Teamsters Canada
- Formation: 1976; 50 years ago
- Headquarters: Laval, Quebec, Canada
- Location: Canada;
- Members: 125,000
- President: François Laporte
- Parent organization: International Brotherhood of Teamsters
- Website: teamsters.ca

= Teamsters Canada =

Canadian trade union

Teamsters Canada is the Canadian wing of the International Brotherhood of Teamsters. Although the Teamsters have been present in Canada since 1903, Teamsters Canada was only established in 1976. The organization represents 125,000 workers in all industries. It is the largest transportation union in the country, and the largest private sector union under federal jurisdiction.

François Laporte officially began his tenure in 2015 as president of Teamsters Canada. He was sworn in by International Brotherhood of Teamsters (IBT) General President James P. Hoffa, General Secretary-Treasurer Ken Hall and other members of the IBT General Executive Board.

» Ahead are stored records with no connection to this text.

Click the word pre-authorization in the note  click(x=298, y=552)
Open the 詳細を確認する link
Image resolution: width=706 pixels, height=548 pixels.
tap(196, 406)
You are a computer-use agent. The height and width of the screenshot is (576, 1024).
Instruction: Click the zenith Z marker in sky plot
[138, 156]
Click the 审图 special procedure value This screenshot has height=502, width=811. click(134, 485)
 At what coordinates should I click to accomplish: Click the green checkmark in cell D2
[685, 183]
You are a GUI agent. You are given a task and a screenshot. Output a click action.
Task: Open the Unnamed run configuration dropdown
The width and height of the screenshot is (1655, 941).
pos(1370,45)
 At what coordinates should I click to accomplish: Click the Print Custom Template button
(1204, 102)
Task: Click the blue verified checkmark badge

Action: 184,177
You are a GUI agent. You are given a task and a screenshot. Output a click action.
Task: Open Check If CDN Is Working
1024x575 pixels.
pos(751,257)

== Teamsters Canada Rail Conference ==
In 2004, the Canadian branches of both the Brotherhood of Locomotive Engineers and the Brotherhood of Maintenance of Way Employes voted to merge with the Teamsters Canada. Today there are over 16,000 members of Teamsters Canada work in the rail industry who are represented by the Teamsters Canada Rail Conference.

=== 2024 Canada railroad shutdown ===

In 2024, Teamsters Canada announced a potential strike involving thousands of teamsters at Canadian National Railway and Canada Pacific Kansas City. Over 90% of members voted in favor of the strike, prompting the government to bring the issue to the country's federal labor relations board.